**DATA PROVIDED**

- - -

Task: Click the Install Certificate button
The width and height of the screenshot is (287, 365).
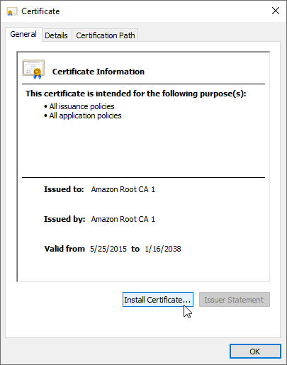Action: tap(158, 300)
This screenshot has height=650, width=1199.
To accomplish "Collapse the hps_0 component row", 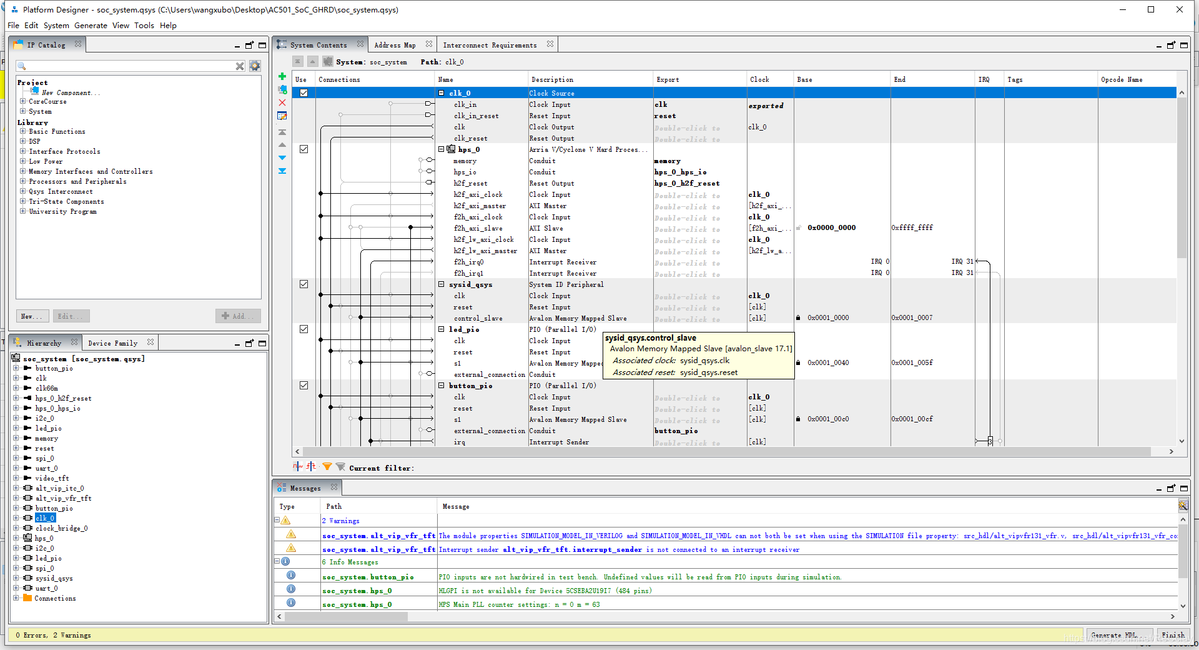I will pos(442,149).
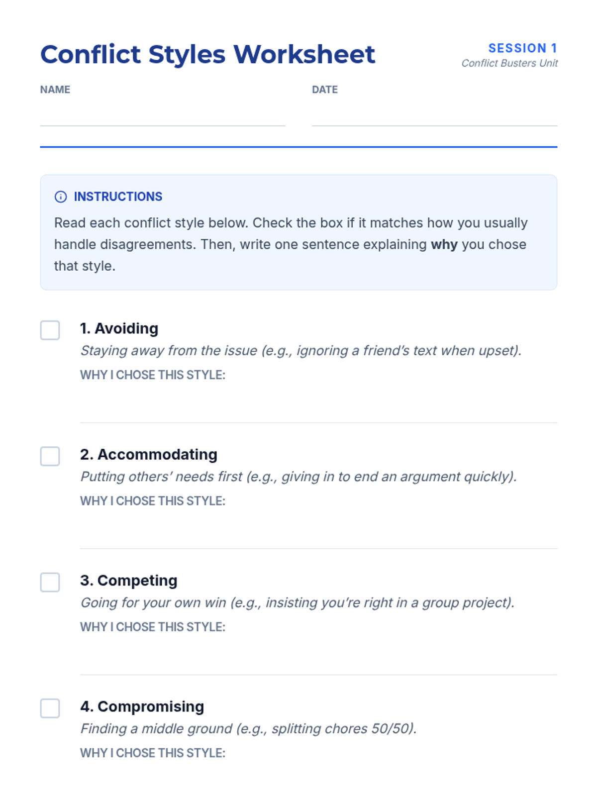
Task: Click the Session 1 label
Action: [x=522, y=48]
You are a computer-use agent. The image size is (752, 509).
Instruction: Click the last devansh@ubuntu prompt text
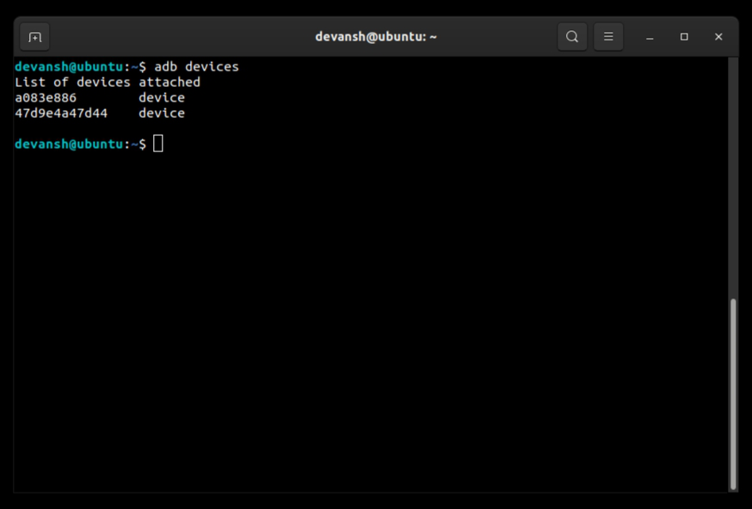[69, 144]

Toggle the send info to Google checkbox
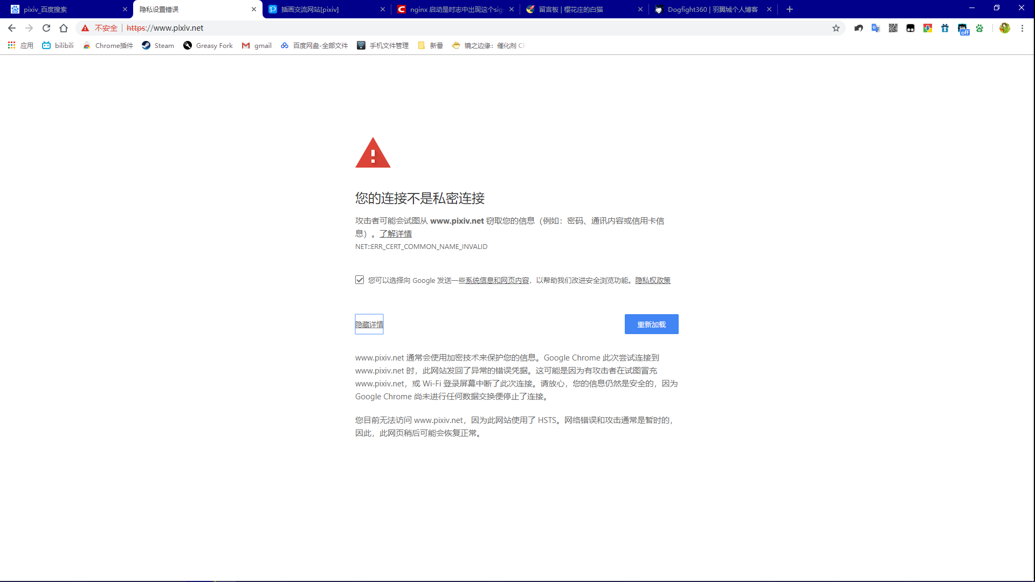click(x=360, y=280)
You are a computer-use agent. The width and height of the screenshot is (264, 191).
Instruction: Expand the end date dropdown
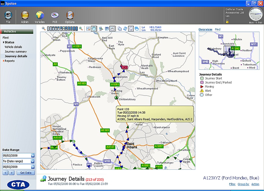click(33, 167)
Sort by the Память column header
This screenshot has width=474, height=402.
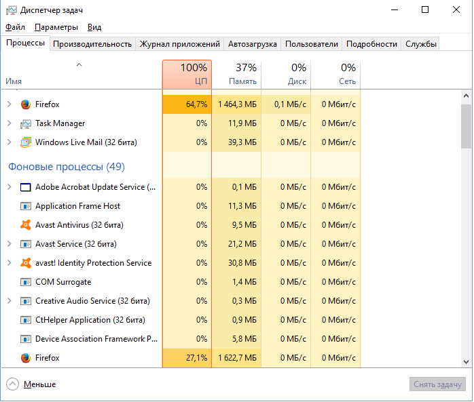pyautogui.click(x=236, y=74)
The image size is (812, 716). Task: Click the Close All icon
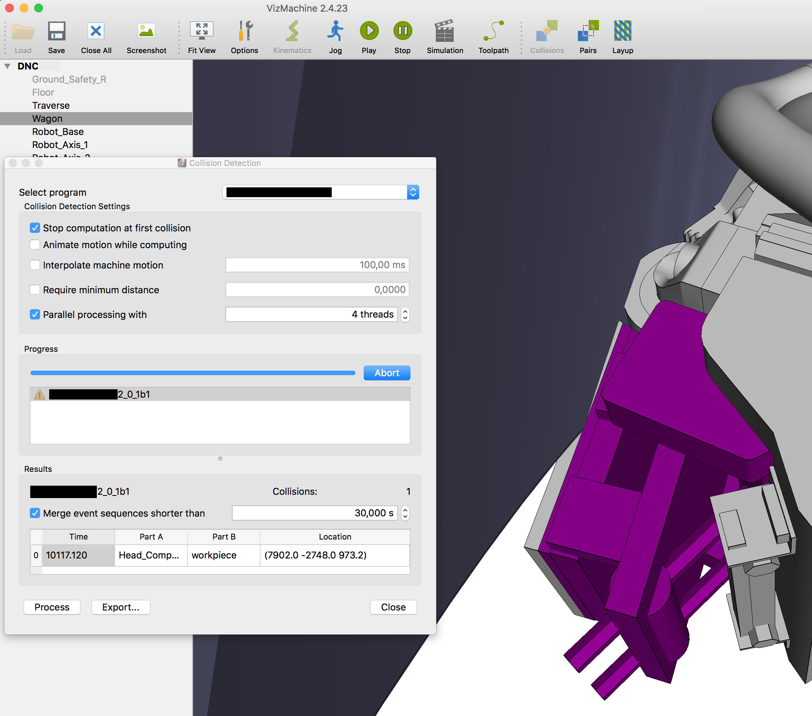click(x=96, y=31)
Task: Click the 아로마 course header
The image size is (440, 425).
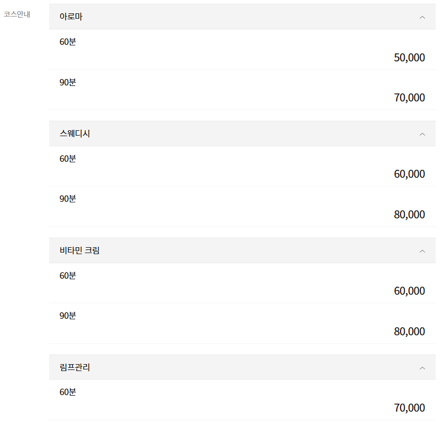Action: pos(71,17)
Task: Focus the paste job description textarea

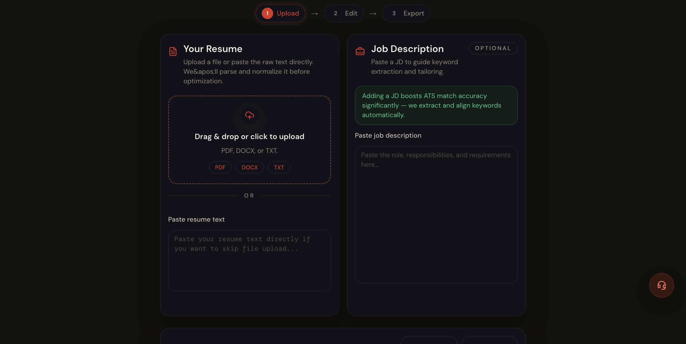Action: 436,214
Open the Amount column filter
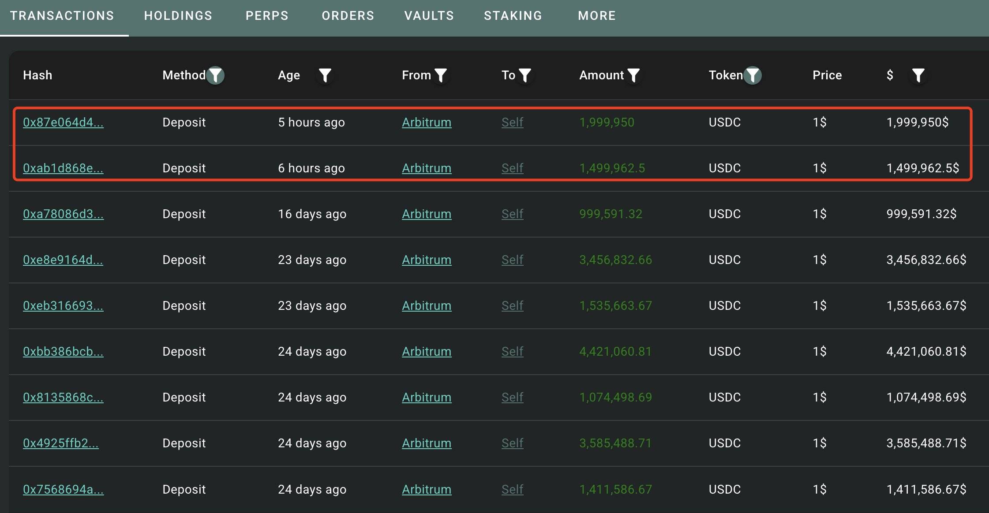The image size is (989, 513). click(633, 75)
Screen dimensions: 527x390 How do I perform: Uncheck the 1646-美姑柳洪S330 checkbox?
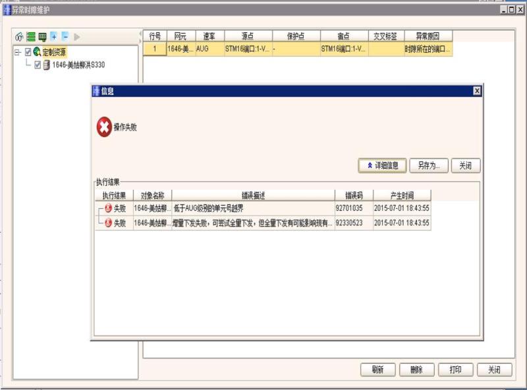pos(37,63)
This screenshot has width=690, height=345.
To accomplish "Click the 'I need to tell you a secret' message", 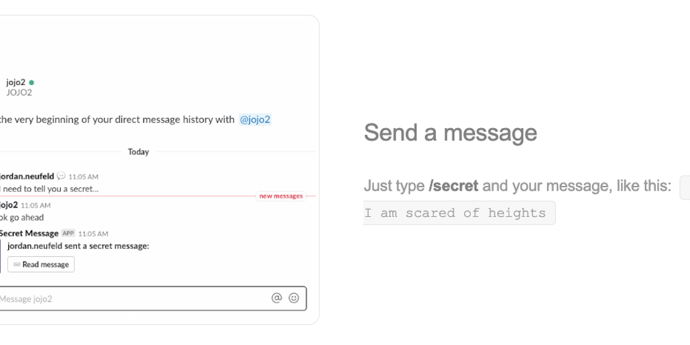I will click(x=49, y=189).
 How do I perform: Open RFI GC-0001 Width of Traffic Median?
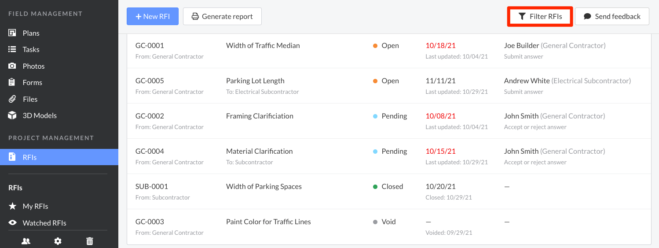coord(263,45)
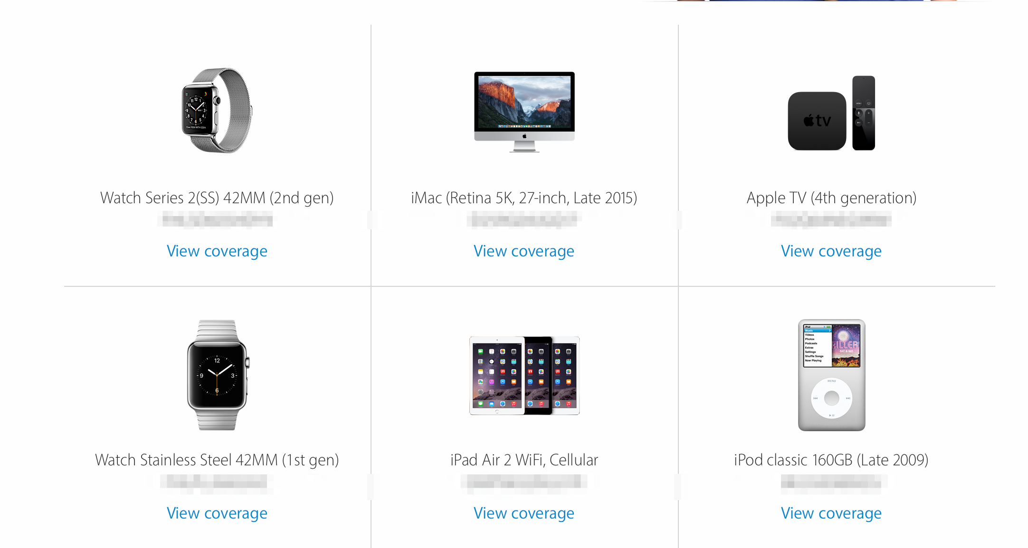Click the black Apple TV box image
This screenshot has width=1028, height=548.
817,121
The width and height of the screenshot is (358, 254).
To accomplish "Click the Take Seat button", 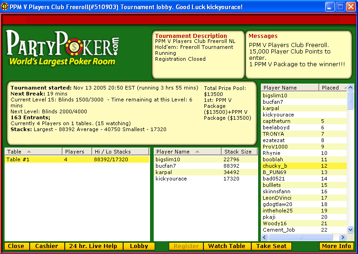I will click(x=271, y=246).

- - -

**WHAT YOU NEED TO DO**
Rewrite the lines from the start of the records through the line with "Action: tap(158, 300)", replacing "Install Certificate" with "Remove Certificate" and changing nothing else. Leave the pictures out.

**RIGHT ANSWER**
Task: Click the Remove Certificate button
The width and height of the screenshot is (287, 365).
Action: tap(158, 300)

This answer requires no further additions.